(Collected data)
☆ ☆ ☆ ☆ ☆ ☆ ☆
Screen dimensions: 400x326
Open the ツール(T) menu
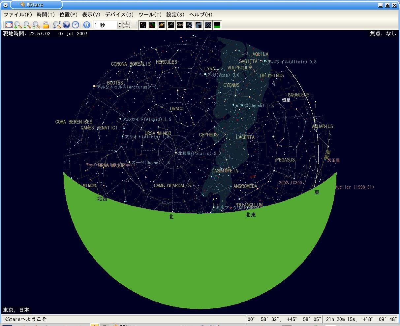pyautogui.click(x=150, y=15)
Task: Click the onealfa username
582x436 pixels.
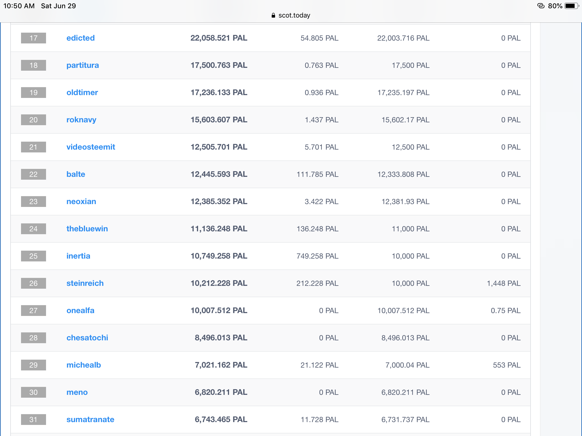Action: tap(80, 311)
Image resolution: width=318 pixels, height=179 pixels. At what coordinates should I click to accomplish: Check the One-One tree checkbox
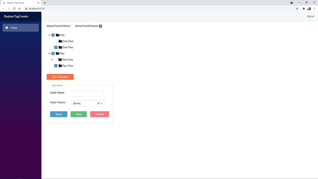(56, 41)
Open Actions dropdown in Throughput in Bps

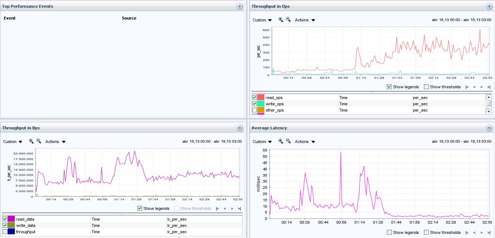tap(56, 142)
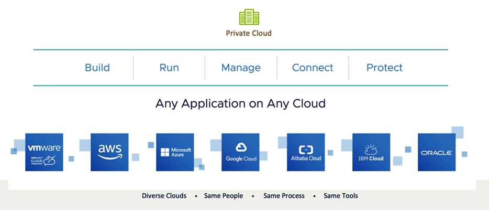Screen dimensions: 489x210
Task: Click the 'Any Application on Any Cloud' heading
Action: click(x=240, y=103)
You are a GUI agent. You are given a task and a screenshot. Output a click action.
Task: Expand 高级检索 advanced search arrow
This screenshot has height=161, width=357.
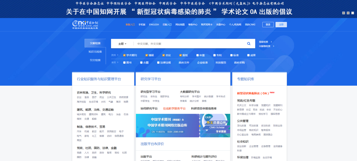click(x=271, y=42)
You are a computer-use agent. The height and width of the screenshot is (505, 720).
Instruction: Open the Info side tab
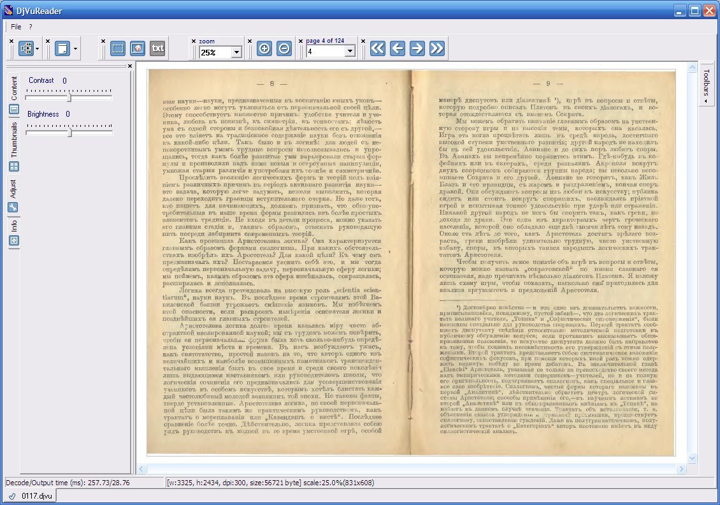tap(13, 226)
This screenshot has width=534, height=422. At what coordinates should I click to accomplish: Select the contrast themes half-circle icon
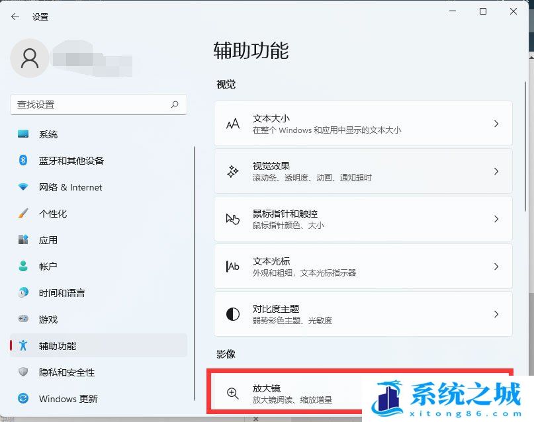(232, 314)
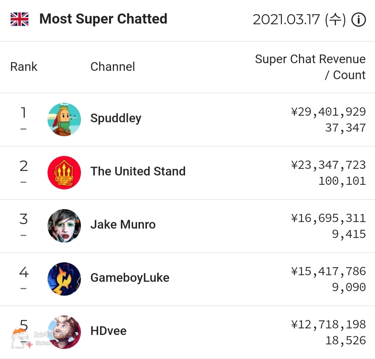Click The United Stand's count 100,101
The image size is (375, 359).
342,181
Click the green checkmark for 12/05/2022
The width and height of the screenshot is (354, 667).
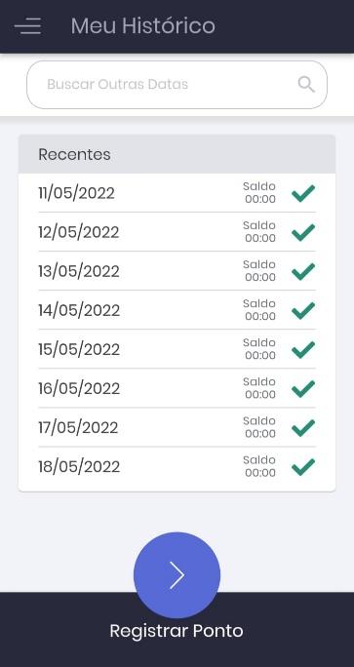pos(303,233)
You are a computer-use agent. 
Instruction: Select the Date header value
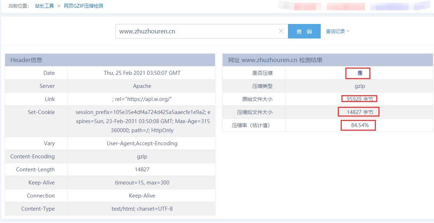pyautogui.click(x=142, y=73)
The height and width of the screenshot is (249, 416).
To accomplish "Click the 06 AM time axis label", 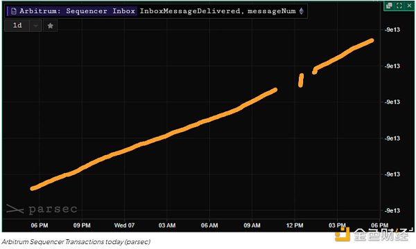I will 209,225.
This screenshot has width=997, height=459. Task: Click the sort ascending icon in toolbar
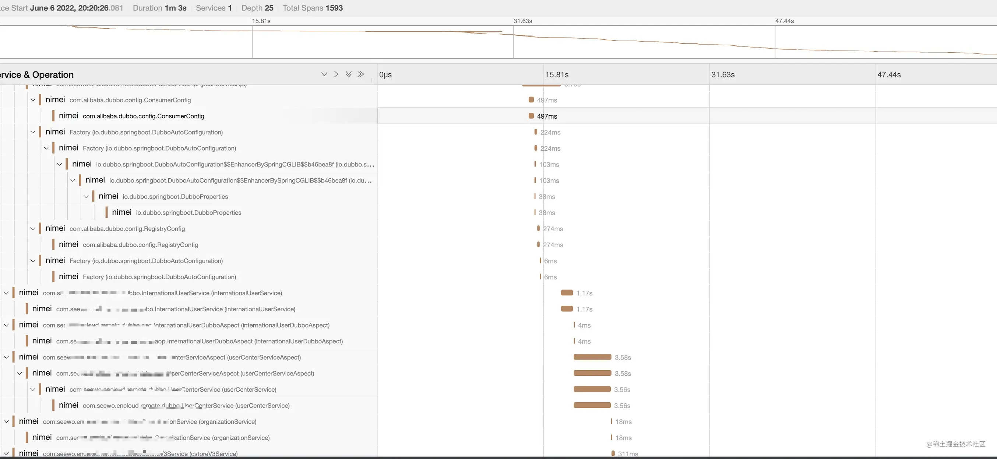click(x=336, y=74)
☆ ☆ ☆ ☆ ☆ ☆ ☆
* [What to produce]
Determine how many lines of the data include the word "computer". Reply with the count and no other text.

* [Task answer]
2